Making prognostications from the sighting of two foxes running loose is not wisdom or insight into God’s “mysteries”; rather, it indicates cluelessness, if not desperation. Perhaps the house of cards that the populist approach to Bible prophecy has become is about to collapse under its own sorry weight. One can only hope.
Dispensationalism has a major problem. Not only has it predicted the return of Jesus within a “biblical generation” of modern Israel’s founding (1948), but also, a long list of related events that must precede it, none of which have occurred.
We are 70+ years beyond the supposed start date of the “last generation,” yet there has been no tribulation, no Antichrist, no false prophet, no man of lawlessness, no 10-nation European confederacy, no revived Roman Empire, no rapture, no rebuilt temple, no new world religion, etc., etc.
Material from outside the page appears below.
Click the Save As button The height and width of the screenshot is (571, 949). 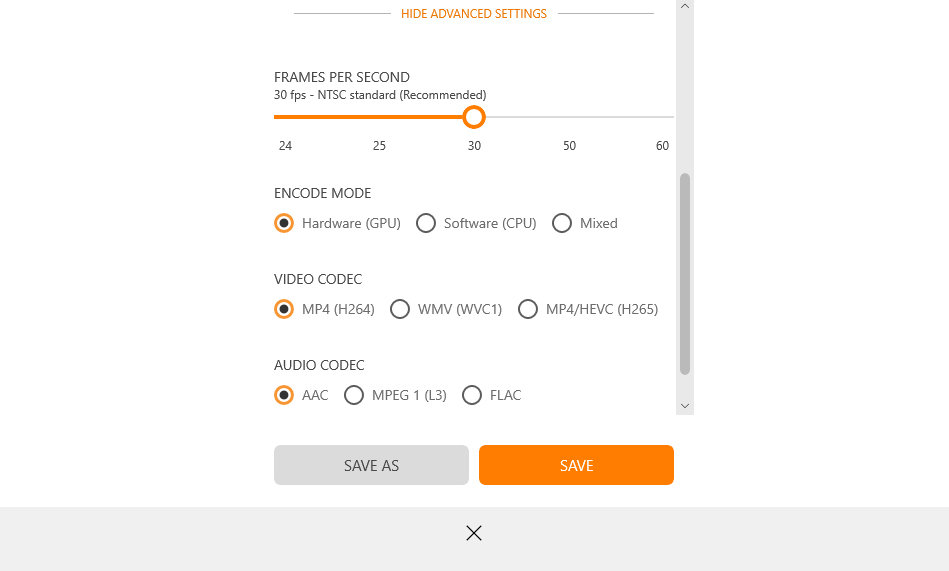[371, 465]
World events have not gone according to the Dispensationalist playbook.
The European Common Market did not evolve into a ten-nation superpower that ruled the world from Rome. Instead, it became the European Union with well over two dozen member states and governed from Brussels, not Rome. Militarily, it is a paper tiger that frightens no one, and it will not morph into a global government anytime soon.
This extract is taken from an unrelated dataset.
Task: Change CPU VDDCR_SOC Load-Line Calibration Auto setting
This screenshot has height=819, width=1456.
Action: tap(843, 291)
The former Soviet Union was supposed to become “Gog and Magog” and attack Israel from the north. Instead, it collapsed under its own weight thirty years ago, a pivotal world event that none of the prophecy “experts” saw coming. And a failure of that magnitude should have been our first clue. At best, the prophecy “experts” are guessing, perhaps hoping that one day they might finally get one prediction right. In the interim, they employ the shotgun technique, throwing everything at the wall to see what might stick.
Each time an expectation fails to materialize, the “experts” sharpen their pencils, redefine their terms, and recalibrate their chronologies. Like Silly Putty, a “biblical generation” has been stretched from 40 to 60 to 70, and now, even to 120 years.
Maybe we should reconsider Christ’s repeated warning: “No man knows the day or the hour…the Son of Man is coming in an hour when you least expect him…Watch for you know not the day or the hour…take heed and pray, for you know not when the SEASON is (‘kairos’)…It is not for you to know times and seasons.”
It is high time to take HIS words at face value and to stop creating and then sledgehammering loopholes into them.
None of this means that Bible prophecy has failed. It has not, but the popular approach has, and miserably so, beginning with its failure to understand that history’s most critical event occurred already in the Death and Resurrection of Jesus. The “last days” began following his resurrection, not the founding of modern Israel two thousand years later.
Jesus is the interpretive key that unlocks prophecy, not Israel, Jerusalem, or the Temple, and certainly not two foxes running across its main square. God has one Messiah for all peoples, nations, and individuals, regardless of ethnicity, one plan of salvation, one covenant, one covenant community, and one true and greater temple, which is Jesus, and not another stone building “made-with-hands” in old Jerusalem.